Seedcast: We Are the Future Elders

by Clear Sky Native Youth Leadership Council interns Kayla Harstad, Lailani Norman, Tim Shay, and Akichita Taken Alive

Since time immemorial, Indigenous people have celebrated storytelling as a way to connect the present to past lessons and future dreaming. Narrative sovereignty is a form of land guardianship, and Nia Tero supports this work through its storytelling initiatives, including the Seedcast podcast, as well as in this column for media partner the South Seattle Emerald.
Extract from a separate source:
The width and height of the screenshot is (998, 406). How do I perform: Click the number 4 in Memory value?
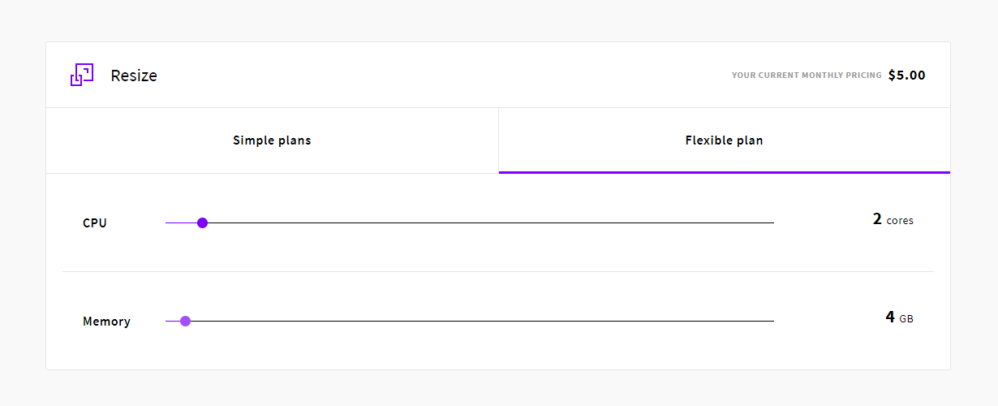890,317
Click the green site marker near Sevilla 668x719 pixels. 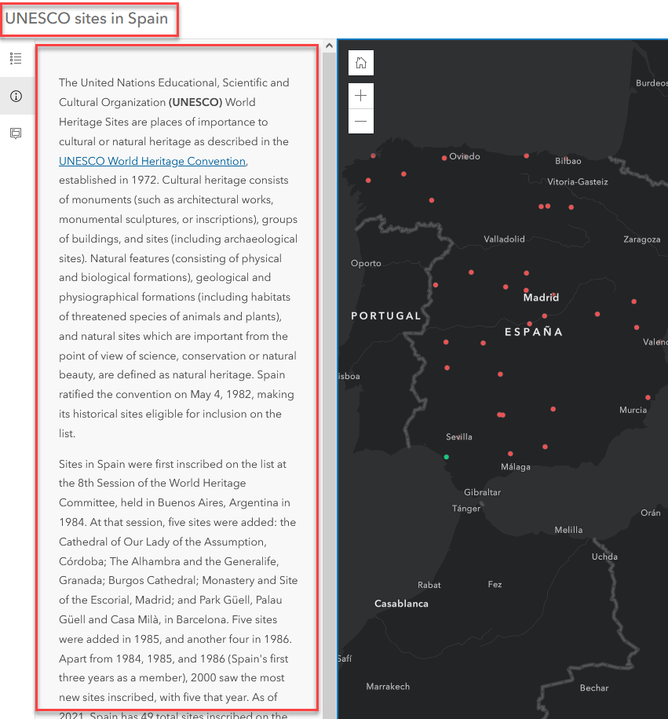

During Native American Heritage Month, we have a unique opportunity as Native teens to reflect on what the world expects from us and hopes for us. It can be overwhelming and exciting to think about what the future holds and the responsibilities we might take on, but one way we’ve each been able to gain clarity is through our involvement with the Seattle Clear Sky Native Youth Council, a youth-focused and directed program of the Urban Native Education Alliance (UNEA). Clear Sky provides opportunities for deepening our connections with our intertribal community, while also affirming our cultural values, worldview, and traditional knowledge systems as well as empowering us to navigate racist colonial systems through advocacy, activism, and action. As individuals, we are teenagers, students, siblings, daughters and sons, and grandchildren as well as neighbors and friends to all in our community. But together, we have joined with our peers to take advantage of lessons in order to build the knowledge we need to stand in our truths as future elders.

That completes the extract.